Un compositore è al servizio di un committente, la sua capacità di soddisfare le richieste del committente deve essere pronta, rapida, soddisfacente. Il suo committente è un regista del cinema, della televisione, un agente discografico pop, il pubblico pagante nelle sale. L’impegno principale di qualunque compositore è soddisfare questa continua domanda di intrattenimento, di distrazione.

Il compositore di successo indulge spesso nella tentazione di titillare la componente del pubblico che più facilmente risponde, la sua occupazione principale consiste dell’individuare questa parte, sintonizzarsi ad essa, mantenere il contatto. Ciascuno, probabilmente ha il pubblico che comprende meglio, che più sottilmente sa blandire, sedurre, coccolare o, forse, provocare.

Nemmeno si pone la questione di una composizione finalizzata ad un pubblico inesistente, eppure il pubblico, la massa indistinta di uditori più o meno consapevoli, più o meno istruiti, è solo un’astrazione. Se la musica, per essere riconoscibile come tale deve possedere elementari caratteristiche ritmiche, melodiche e magari armoniche, esse non possono che essere considerate come dialetti, tratti sociologici.

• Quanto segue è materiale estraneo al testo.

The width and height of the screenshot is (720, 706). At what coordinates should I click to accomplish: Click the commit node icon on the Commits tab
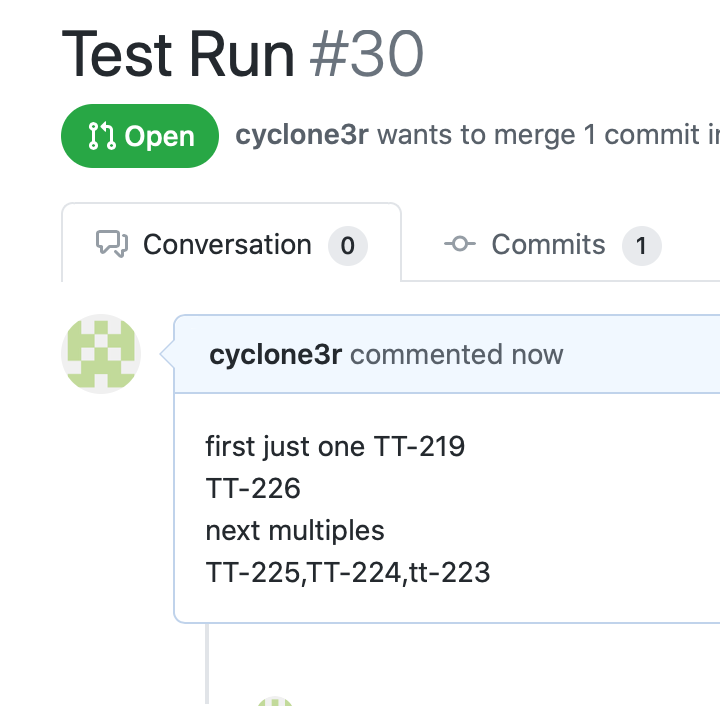[x=459, y=244]
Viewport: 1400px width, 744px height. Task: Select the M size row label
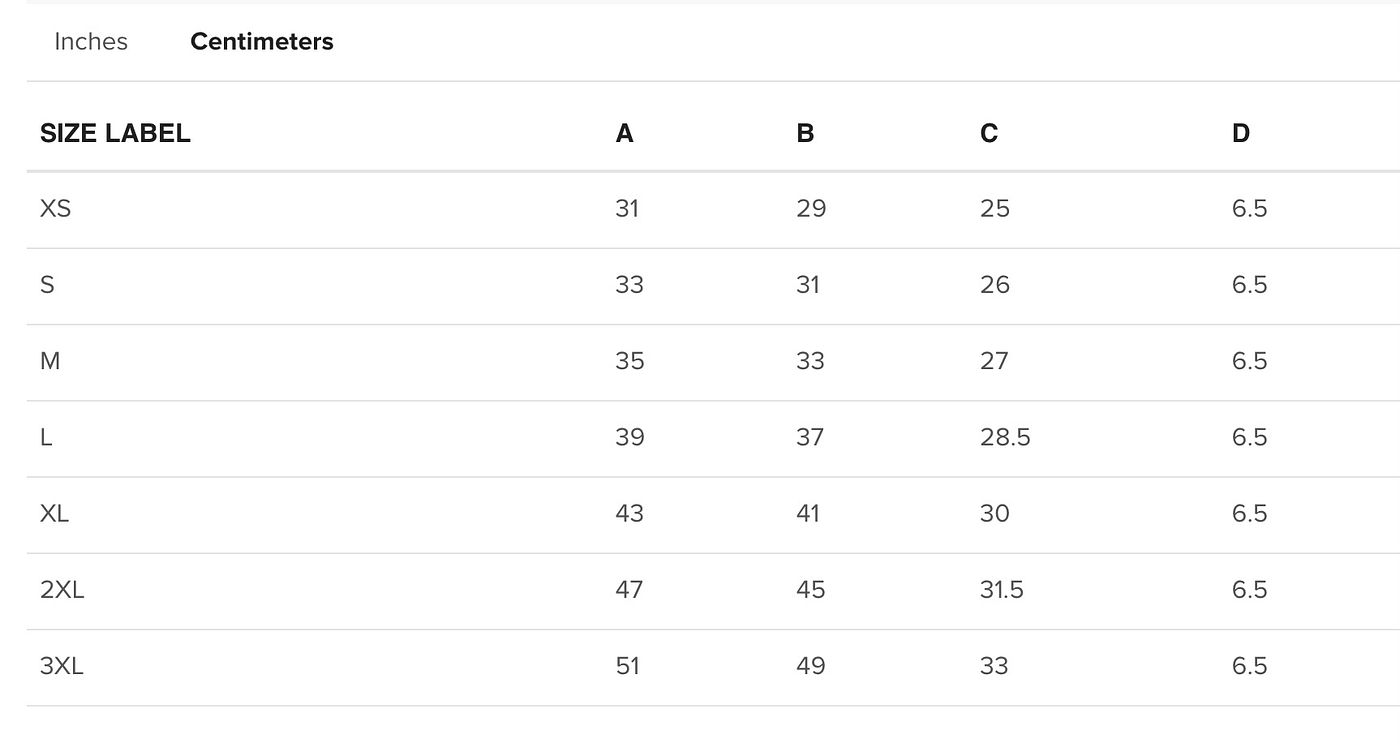pos(50,361)
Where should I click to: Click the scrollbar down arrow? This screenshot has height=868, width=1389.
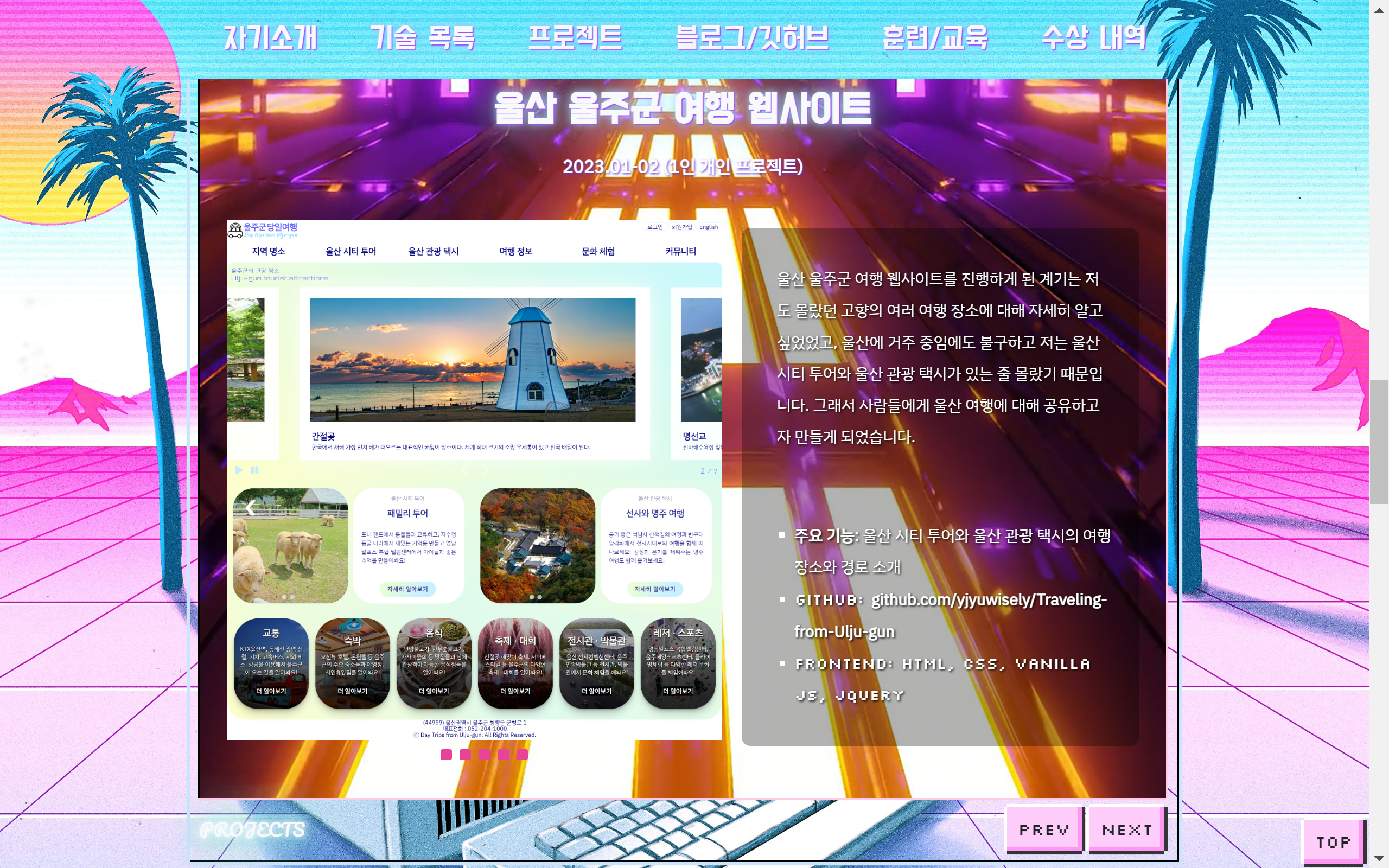coord(1379,858)
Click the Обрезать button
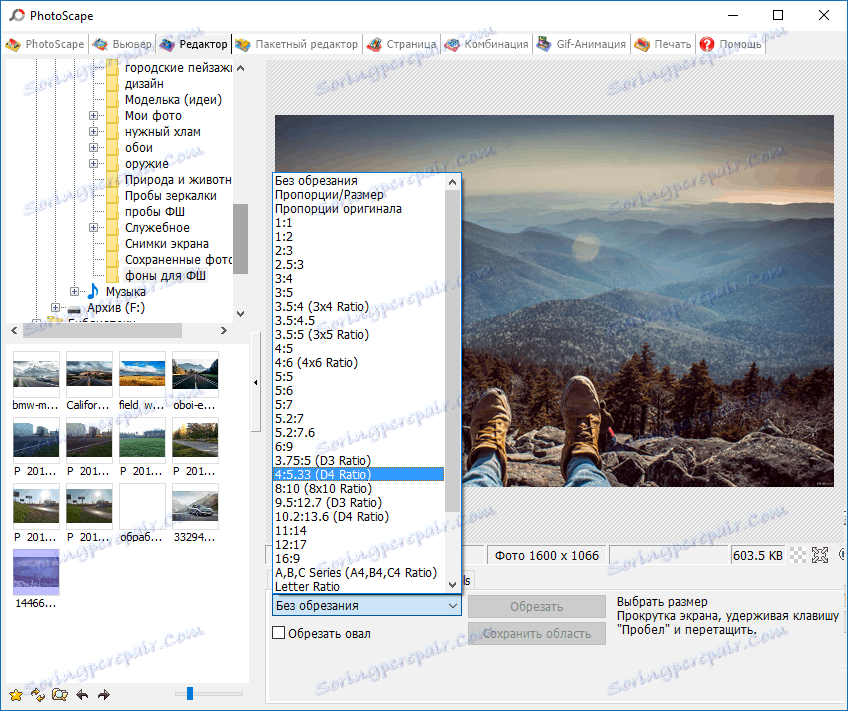This screenshot has height=711, width=848. 536,606
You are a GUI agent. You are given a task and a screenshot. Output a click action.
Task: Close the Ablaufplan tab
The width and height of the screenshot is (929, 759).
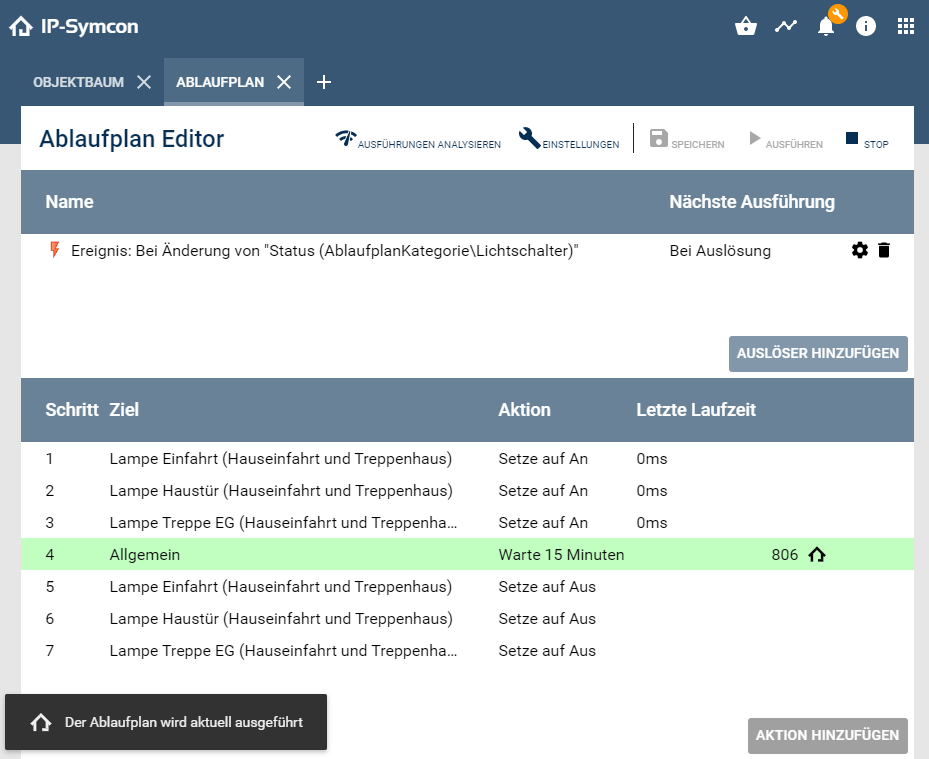click(x=284, y=82)
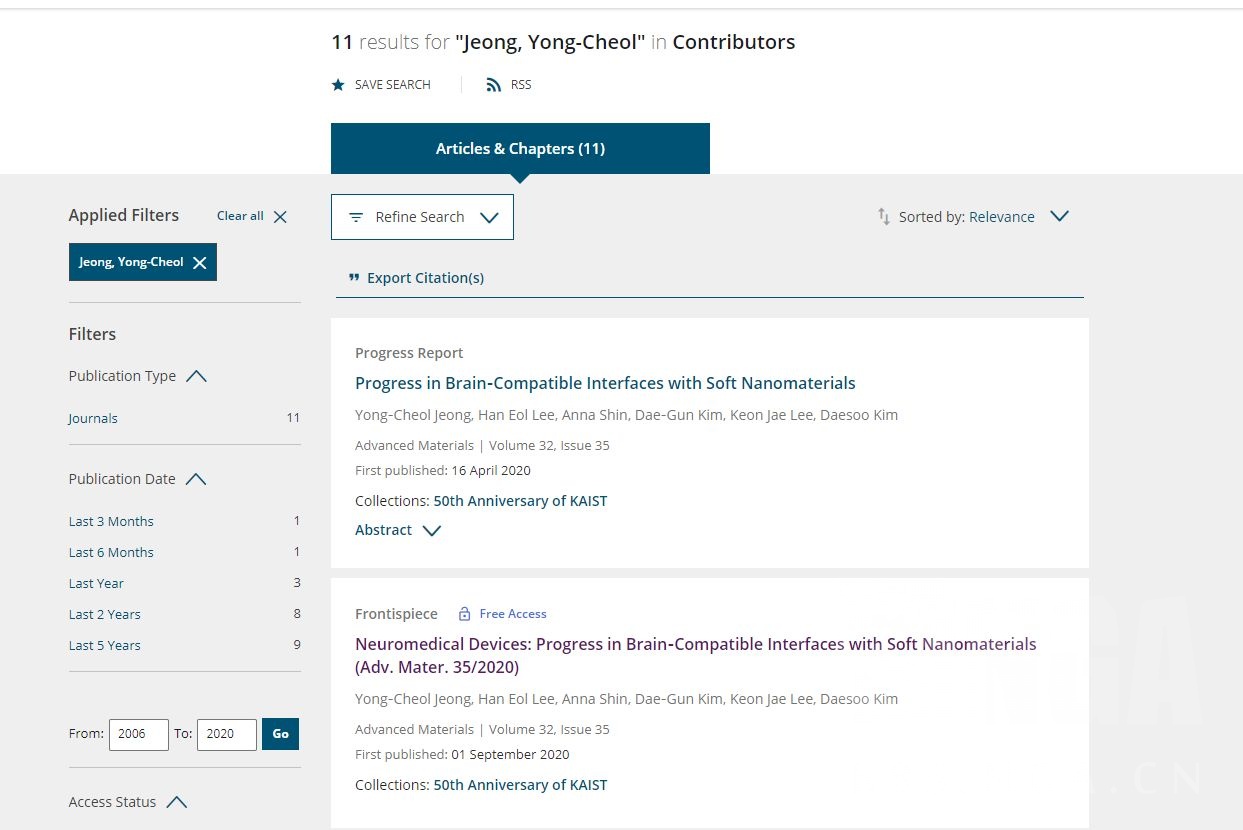The height and width of the screenshot is (830, 1243).
Task: Select the Articles & Chapters (11) tab
Action: pos(520,148)
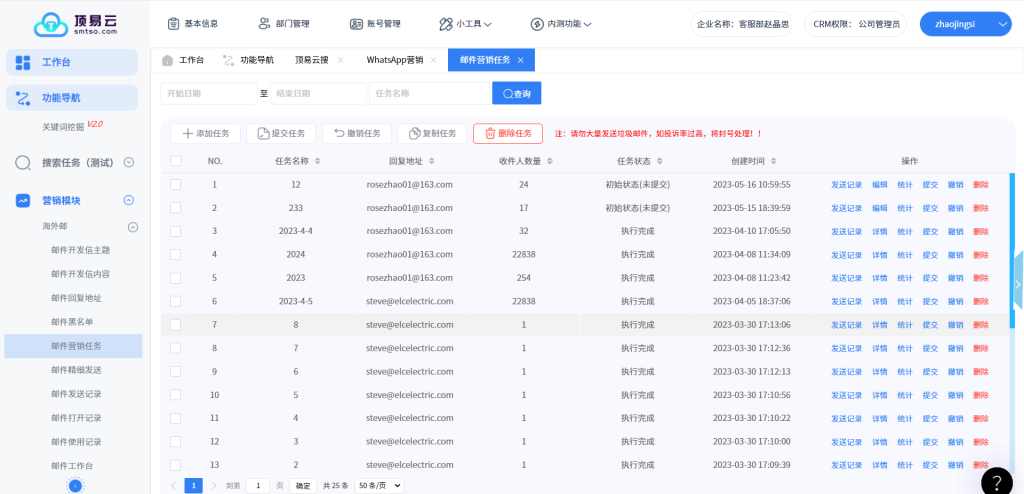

Dal modo maggiore di DO, marzialmente eseguito in un 4/4 rigido e semplificato, alle poliritmie armonicamente estreme, eseguite magari in modo speech oriented, l’uditorio è vasto ed irriconoscibile come un’unità. Il tratto comune che identifica i compositori è l’organizzazione di un suono praticabile, contenuto, utilizzabile infine. La composizione è la definizione di un mondo, provvisorio e potenziale.